Task brief:
Only lines containing the string "will" belong in the answer; copy all of them from the entries.

(Available data)

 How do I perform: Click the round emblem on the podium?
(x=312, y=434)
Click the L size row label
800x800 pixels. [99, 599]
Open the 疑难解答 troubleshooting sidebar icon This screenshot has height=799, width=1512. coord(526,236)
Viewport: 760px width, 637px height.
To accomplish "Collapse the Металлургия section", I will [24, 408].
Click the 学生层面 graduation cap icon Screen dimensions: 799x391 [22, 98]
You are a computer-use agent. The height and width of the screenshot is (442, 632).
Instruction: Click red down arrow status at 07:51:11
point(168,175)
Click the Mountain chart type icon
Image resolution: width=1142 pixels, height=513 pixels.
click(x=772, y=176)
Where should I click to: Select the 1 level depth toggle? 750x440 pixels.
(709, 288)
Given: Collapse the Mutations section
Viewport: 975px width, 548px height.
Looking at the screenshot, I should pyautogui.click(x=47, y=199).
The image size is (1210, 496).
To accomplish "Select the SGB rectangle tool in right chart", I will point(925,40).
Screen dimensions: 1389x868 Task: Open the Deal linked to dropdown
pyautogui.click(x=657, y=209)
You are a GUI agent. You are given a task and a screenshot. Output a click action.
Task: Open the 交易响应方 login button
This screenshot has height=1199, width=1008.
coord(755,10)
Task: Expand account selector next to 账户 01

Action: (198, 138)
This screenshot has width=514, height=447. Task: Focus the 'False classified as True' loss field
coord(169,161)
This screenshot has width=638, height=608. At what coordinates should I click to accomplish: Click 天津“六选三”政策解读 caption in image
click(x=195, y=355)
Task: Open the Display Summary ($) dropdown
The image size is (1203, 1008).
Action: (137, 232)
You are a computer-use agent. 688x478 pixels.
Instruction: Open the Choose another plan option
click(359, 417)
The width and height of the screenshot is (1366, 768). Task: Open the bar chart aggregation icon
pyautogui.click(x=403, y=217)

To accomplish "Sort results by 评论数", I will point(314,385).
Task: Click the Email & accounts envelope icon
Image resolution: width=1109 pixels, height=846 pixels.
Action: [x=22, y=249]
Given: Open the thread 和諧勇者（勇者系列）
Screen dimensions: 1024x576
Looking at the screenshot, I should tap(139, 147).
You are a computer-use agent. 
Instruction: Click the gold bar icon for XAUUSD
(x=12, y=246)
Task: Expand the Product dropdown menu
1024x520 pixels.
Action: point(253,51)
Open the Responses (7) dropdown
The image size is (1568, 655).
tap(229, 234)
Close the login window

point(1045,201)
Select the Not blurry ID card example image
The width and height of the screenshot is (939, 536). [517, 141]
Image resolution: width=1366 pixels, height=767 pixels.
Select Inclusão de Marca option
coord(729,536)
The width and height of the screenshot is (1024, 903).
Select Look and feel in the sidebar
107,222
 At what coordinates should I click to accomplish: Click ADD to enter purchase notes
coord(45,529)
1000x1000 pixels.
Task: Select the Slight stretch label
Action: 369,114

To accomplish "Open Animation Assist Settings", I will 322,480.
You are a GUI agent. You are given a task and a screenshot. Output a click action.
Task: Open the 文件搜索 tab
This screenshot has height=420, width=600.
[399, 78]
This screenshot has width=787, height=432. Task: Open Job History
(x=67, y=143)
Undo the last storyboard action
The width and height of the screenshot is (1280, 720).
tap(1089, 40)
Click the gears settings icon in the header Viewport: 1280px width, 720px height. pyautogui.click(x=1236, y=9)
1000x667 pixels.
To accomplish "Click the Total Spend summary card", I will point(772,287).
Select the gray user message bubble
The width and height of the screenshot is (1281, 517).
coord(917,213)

(End Available data)

Solved exercise:
To accomplish "Collapse the Металлургия section", I will [24, 408].
To accomplish "Select the SGB rectangle tool in right chart", I will point(925,40).
To accomplish "Sort results by 评论数", I will point(314,385).
To accomplish "Open Animation Assist Settings", I will 322,480.
To accomplish "Click the Total Spend summary card", I will point(772,287).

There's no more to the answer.